In caso di valorizzazione a standard,
qualsiasi varianza ha ovviamente impatto sul conto economico nel momento
stesso in cui essa si manifesta: per le varianze di acquisto all’atto dell’entrata a magazzino
(con eventuale correzione al ricevimento della fattura di acquisto), per le varianze di trasformazione alla chiusura dell’ordine di produzione. Le funzioni aziendali responsabili delle
varianze sono in grado di legare facilmente le stesse con i fatti che le hanno
originate, quindi possono spiegarle e attuare i necessari interventi correttivi.
In caso di valorizzazione a costi effettivi le varianze
sono “diluite” a magazzino, impattando
il conto economico solo quando il prodotto finito in cui le varianze di
acquisto e trasformazione sono contenute viene venduto. Il rilascio di queste
varianze avviene gradualmente e , in funzione delle specificità del business e
della modalità di valutazione, anche fino a svariati mesi dopo il loro
verificarsi.
A titolo di esempio, in caso di forti aumenti dei prezzi dei
materiali, non previsti dal budget, la varianza sfavorevole potrebbe avere un
impatto a conto economico limitato o nullo nel primo mese di aumento, nel caso
in cui il prodotto venduto sia stato fabbricato precedentemente all’aumento del
prezzo di acquisto. L’impatto crescerebbe progressivamente con il passare del
tempo. In una realtà produttiva (particolarmente in caso di distinta base a
molti livelli) tracciare il modo in cui il rilascio avviene è estremamente complicato, prevederlo virtualmente
impossibile.
Tengo a sottolineare che l’effetto sopra descritto è
puramente contabile e non ha chiaramente alcun effetto sulla performance
aziendale di lungo periodo . Non faremo andare meglio o peggio un’azienda
modificando il modo di valutare le scorte. D’altro canto, il risultato di
esercizio rilevante all’esterno è quello che deriva dalla valorizzazione a
effettivo. E’ quindi necessario trovare una modalità per tracciare
efficacemente la performance e nello stesso tempo riconciliare i conti
economici “statutory”.
Far convivere le due modalità
L’esperienza sul campo su questo tema mi ha portato a provare
diverse strategie: quella che ho personalmente trovato più soddisfacente è il “doppio
binario”: da una parte impostare nell’ERP aziendale una modalità di valutazione
basata sui costi effettivi (tipicamente un costo medio ponderato, adatto sia a
requisiti locali italiani che IFRS), dall’altra impostare, attraverso una
personalizzazione, l’analisi delle performances su una valutazione a standard delle rimanenze.

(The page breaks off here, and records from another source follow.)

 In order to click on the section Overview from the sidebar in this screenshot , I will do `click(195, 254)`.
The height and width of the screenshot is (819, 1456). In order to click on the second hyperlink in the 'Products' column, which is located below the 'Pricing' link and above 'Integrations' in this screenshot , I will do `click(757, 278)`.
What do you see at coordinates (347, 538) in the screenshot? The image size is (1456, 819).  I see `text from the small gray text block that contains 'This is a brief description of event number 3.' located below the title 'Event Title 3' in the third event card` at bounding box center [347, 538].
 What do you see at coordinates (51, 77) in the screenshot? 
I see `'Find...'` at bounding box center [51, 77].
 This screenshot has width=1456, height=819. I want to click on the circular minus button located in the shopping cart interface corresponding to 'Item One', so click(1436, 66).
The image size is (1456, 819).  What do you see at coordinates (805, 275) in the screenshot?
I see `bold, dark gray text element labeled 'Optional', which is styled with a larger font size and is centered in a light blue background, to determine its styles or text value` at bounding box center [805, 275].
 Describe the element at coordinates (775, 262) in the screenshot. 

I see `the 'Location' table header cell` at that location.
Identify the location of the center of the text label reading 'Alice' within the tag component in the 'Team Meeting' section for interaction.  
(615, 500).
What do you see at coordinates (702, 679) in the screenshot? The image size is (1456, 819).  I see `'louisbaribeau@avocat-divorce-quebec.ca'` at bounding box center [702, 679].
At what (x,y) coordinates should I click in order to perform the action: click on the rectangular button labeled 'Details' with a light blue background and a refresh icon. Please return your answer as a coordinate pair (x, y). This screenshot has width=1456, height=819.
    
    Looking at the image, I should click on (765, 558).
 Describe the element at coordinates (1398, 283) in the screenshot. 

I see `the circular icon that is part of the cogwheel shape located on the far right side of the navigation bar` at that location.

A rigor di logica, per l’impostazione di un sistema di
controllo non è necessario valorizzare i magazzini, bensì la variazione di magazzino nel periodo in
esame, che altro non è che la somma algebrica di tutte le transazioni avvenute
in quel periodo. Ciò è il sottoprodotto della valorizzazione a
standard di dettaglio necessaria per l’impostazione di un’analisi varianze
strutturata.
Il risultato della suddetta analisi non è riconciliato con
il conto economico, perché manca ancora l’effetto economico della dinamica
delle varianze “inglobate” nel magazzino. Tale informazione si ottiene
confrontando la variazione di magazzino calcolata a standard e quella relativa
alla valorizzazione ad effettivo (rimanenze finali meno rimanenze iniziali). E’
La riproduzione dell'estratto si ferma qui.